The audience for competitive video gaming continues to grow apace, as highlighted by the finale of the Intel Extreme Masters (IEM), a marquee eSports tournament, which saw a double-digit growth across key metrics.
The event’s attendance stats make the contention that eSports has already broken into the mainstream, and point to a number of opportunities for reaping more revenue from this burgeoning space.
- Record attendance and digital viewership. Over two weekends, the IEM World Championship, held in Katowice, Poland, drew 173,000 fans to the stadium event and surrounding festival, compared with 113,000 last year. Online, the event was the most watched eSports tournament in history, with 46 million unique viewers, up 35% from last year. This surpassed the previous record of 43 million unique viewers set by the 2016 League of Legends World Championship.

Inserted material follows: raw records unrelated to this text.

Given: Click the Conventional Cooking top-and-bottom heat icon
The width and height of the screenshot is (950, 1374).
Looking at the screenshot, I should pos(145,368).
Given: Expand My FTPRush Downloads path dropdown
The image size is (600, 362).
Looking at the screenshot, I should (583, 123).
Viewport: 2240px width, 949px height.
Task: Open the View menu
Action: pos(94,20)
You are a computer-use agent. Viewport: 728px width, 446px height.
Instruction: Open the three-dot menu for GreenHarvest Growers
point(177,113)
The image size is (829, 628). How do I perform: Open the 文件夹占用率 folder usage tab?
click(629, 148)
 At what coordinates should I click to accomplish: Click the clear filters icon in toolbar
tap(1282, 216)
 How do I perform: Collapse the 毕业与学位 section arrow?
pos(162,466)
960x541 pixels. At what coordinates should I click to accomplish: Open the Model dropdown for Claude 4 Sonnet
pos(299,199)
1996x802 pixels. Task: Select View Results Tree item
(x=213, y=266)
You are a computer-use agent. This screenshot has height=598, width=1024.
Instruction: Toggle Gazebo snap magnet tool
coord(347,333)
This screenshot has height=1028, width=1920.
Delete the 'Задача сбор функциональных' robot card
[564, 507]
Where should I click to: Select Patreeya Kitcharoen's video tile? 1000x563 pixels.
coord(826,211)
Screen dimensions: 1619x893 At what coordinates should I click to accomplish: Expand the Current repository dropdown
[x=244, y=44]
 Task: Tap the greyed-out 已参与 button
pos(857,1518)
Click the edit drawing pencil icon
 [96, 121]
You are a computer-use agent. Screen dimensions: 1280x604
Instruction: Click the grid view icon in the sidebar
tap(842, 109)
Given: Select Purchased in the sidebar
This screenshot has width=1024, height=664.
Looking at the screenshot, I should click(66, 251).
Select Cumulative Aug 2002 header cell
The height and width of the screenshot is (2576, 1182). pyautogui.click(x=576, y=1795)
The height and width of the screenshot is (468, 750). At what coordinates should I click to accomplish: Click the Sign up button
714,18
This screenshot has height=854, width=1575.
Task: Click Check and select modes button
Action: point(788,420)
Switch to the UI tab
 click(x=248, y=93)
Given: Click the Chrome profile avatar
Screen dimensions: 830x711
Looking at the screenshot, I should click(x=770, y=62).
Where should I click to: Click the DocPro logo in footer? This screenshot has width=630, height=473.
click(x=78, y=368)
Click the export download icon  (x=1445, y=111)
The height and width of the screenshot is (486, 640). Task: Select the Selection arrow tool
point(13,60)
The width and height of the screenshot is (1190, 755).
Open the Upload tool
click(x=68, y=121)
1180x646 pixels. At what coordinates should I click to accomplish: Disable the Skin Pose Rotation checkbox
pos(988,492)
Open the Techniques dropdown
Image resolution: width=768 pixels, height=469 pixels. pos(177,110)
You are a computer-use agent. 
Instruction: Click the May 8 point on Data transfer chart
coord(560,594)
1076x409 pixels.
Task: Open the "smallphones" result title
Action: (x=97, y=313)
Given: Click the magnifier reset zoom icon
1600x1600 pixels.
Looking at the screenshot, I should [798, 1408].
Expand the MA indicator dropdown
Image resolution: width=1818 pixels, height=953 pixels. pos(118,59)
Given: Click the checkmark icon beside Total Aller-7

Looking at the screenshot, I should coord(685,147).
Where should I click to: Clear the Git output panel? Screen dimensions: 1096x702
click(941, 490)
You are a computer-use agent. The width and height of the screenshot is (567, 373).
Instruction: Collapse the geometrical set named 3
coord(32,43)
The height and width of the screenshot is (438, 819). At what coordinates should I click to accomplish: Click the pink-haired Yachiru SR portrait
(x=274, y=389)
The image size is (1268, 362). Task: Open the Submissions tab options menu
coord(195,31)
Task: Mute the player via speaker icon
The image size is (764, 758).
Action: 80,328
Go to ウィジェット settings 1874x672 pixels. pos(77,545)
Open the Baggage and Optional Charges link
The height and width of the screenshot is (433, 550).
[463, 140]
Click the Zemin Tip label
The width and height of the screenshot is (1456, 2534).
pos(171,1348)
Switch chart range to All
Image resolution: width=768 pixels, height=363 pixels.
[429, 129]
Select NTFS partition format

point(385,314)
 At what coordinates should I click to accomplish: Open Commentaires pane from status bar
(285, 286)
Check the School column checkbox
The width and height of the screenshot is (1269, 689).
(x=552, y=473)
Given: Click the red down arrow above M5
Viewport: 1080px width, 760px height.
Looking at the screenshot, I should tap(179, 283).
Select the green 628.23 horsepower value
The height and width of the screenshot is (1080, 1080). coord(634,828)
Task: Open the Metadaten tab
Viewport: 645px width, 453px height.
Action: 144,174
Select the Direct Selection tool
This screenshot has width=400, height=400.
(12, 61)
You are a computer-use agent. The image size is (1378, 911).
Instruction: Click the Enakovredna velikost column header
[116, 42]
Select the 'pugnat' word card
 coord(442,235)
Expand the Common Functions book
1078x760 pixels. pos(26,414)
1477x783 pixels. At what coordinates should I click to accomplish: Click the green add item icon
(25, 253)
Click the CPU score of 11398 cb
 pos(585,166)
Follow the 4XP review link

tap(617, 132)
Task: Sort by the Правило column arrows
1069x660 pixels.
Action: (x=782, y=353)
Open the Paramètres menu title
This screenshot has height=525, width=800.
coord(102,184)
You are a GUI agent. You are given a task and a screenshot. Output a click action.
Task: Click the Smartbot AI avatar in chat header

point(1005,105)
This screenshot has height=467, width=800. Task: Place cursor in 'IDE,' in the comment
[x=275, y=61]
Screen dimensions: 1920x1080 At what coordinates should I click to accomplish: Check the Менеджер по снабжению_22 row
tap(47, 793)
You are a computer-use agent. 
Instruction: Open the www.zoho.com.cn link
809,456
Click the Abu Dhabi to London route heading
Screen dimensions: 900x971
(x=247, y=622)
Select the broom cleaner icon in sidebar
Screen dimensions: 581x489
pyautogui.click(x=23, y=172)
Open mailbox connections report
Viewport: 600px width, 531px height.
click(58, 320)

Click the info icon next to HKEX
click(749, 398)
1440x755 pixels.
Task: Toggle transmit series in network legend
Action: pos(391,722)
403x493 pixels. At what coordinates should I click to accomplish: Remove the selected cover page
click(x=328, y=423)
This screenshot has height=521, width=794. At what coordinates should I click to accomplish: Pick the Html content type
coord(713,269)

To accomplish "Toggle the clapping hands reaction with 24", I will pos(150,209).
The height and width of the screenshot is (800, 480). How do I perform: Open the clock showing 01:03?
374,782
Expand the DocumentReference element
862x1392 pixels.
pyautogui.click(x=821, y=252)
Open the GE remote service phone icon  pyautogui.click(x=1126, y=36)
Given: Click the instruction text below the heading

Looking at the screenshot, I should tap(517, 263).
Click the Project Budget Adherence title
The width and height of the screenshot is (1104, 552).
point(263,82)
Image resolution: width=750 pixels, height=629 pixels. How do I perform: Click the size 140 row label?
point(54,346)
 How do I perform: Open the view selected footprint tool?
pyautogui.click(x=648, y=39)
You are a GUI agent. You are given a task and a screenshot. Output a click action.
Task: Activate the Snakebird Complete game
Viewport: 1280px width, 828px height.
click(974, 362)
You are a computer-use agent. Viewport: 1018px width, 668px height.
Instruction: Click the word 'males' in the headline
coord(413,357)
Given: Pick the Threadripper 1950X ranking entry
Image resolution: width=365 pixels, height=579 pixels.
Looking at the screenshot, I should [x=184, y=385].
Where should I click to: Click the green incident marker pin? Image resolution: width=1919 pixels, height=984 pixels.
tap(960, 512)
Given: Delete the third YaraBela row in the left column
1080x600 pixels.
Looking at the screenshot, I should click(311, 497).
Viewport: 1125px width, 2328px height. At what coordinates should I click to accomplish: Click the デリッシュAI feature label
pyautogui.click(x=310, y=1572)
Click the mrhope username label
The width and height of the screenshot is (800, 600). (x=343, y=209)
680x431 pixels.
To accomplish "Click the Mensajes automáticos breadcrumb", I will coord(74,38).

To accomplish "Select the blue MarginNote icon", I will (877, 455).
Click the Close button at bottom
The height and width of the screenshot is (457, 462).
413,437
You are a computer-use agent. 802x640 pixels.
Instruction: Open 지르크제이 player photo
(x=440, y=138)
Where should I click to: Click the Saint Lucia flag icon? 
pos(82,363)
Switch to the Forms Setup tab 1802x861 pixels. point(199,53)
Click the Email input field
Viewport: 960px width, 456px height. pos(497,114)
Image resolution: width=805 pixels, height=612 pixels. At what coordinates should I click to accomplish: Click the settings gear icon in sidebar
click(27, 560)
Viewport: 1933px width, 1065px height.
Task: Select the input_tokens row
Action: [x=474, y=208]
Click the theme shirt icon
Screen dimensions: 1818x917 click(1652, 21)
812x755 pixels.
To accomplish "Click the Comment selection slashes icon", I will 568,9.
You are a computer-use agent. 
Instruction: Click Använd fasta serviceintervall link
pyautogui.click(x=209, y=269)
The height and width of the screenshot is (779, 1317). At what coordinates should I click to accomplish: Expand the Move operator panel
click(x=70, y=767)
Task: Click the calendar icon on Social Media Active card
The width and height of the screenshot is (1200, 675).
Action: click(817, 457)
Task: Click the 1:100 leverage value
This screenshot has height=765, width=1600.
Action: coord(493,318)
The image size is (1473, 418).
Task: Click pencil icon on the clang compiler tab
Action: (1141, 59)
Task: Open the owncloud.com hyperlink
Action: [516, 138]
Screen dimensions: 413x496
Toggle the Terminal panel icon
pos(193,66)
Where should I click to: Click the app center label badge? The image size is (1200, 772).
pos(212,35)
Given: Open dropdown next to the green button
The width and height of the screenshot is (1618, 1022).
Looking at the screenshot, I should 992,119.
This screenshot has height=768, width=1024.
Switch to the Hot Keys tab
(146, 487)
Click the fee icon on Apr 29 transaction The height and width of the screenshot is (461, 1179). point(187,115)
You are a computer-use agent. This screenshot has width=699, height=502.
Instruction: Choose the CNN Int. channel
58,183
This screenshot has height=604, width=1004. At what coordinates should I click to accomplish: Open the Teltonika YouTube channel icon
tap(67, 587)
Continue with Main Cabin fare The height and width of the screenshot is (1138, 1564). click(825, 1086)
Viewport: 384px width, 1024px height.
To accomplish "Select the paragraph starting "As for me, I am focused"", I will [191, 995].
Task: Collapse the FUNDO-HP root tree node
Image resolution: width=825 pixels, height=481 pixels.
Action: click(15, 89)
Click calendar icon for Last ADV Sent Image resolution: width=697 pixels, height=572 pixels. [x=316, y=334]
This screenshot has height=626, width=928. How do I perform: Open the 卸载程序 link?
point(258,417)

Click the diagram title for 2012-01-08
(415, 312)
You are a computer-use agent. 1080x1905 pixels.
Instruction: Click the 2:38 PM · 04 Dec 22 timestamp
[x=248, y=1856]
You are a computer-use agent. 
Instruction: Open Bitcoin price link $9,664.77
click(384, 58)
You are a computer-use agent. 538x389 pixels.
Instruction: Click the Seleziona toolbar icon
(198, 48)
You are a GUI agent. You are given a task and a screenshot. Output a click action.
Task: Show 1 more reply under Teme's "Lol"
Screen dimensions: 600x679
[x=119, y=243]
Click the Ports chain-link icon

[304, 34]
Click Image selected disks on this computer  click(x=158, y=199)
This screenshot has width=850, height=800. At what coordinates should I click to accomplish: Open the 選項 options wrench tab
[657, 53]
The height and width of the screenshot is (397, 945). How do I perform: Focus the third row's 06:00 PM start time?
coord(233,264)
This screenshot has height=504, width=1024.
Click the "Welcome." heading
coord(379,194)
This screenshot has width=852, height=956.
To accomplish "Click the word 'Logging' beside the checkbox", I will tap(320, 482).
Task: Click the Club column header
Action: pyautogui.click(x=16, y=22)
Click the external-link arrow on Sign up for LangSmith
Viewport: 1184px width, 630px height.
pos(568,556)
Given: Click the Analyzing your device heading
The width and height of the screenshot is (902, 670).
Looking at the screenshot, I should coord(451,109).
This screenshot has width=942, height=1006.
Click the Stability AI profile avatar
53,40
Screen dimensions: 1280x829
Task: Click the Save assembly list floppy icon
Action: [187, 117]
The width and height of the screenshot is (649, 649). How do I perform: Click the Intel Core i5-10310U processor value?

- Impressive engagement on social media. The IEM World Championship reached 55 million fans on social media channels, up from 30 million in 2016, and generated 255 million impressions. These are compelling stats for Intel, the title sponsor of the IEM tournament, and explain why IEM is both the longest-running global pro gaming league and Intel’s longest-running online marketing campaign. Other brands interested in investing in eSports can look to Intel’s experience for validation.
- Most broadcasted event in ESL’s history. ESL is an established eSports producer that co-runs IEM in partnership with Intel. This season’s IEM World Championship was broadcasted by 70 linear and digital outlets worldwide across 19 languages, making it ESL’s most far-reaching event to date. Aside from demonstrating the global popularity of eSports, this points to the potential of lucrative exclusive broadcast rights deal, where one media outlet buys the license to stream the tournament outright.
- Virtual reality (VR) has a catalyst in eSports. Intel and ESL partnered with SLIVER.tv, an eSports-focused VR provider, to broadcast the IEM World Championship in VR. These broadcasts included live stats, replays, and scores in real time, in an immersive 360-degree environment. Impressively, they attracted 340,000 peak concurrent viewers — a huge number for live VR content — representing 200% growth from IEM’s first VR live stream.